## YOUR GOAL
Reproduce verbatim the lines from the one containing "This screenshot has height=292, width=518." through the one containing "coord(45,29)", both included. Omit the pictures from your reply.

Start of PROVIDED RECORDS

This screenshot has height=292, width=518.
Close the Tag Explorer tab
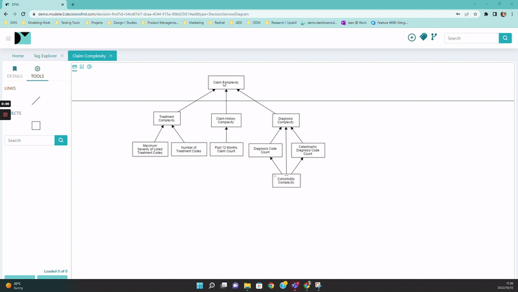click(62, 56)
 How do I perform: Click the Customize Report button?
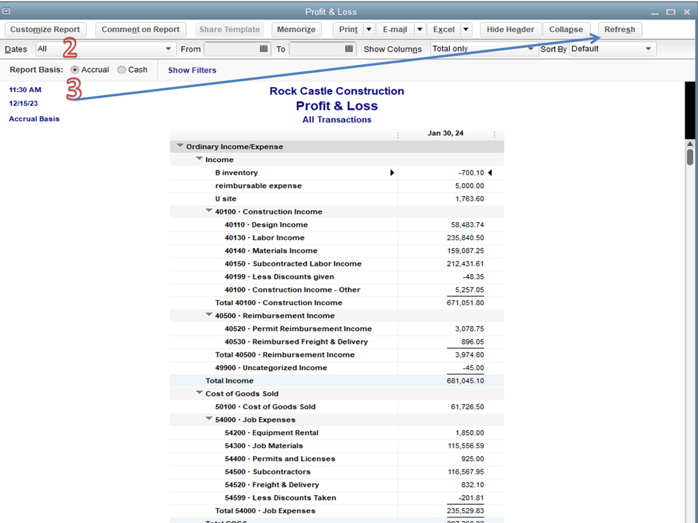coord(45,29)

End of PROVIDED RECORDS
Start of PROVIDED RECORDS

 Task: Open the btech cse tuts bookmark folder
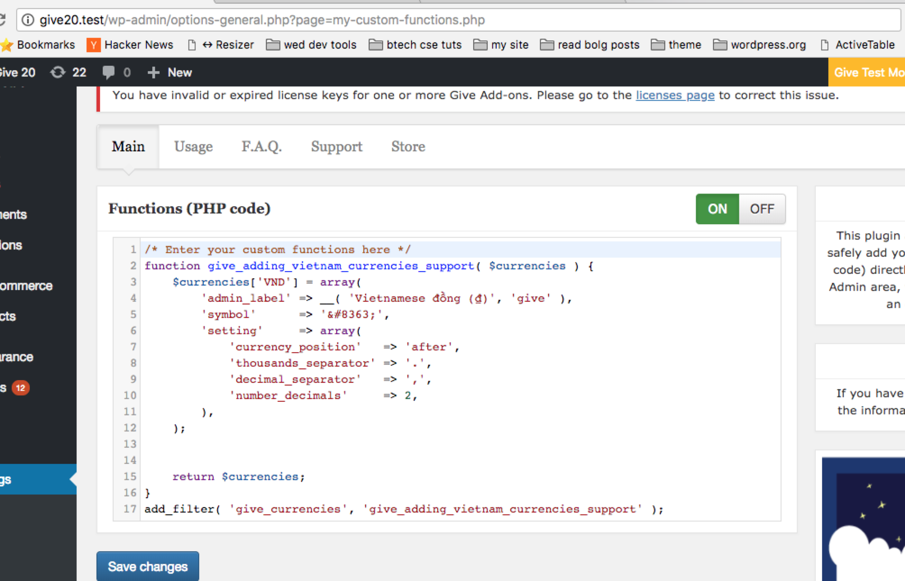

End of PROVIDED RECORDS

## OUTPUT FOR THIS EXERCISE
This screenshot has height=292, width=518.
Close the Tag Explorer tab
click(62, 56)
 How do I perform: Click the Customize Report button?
coord(45,29)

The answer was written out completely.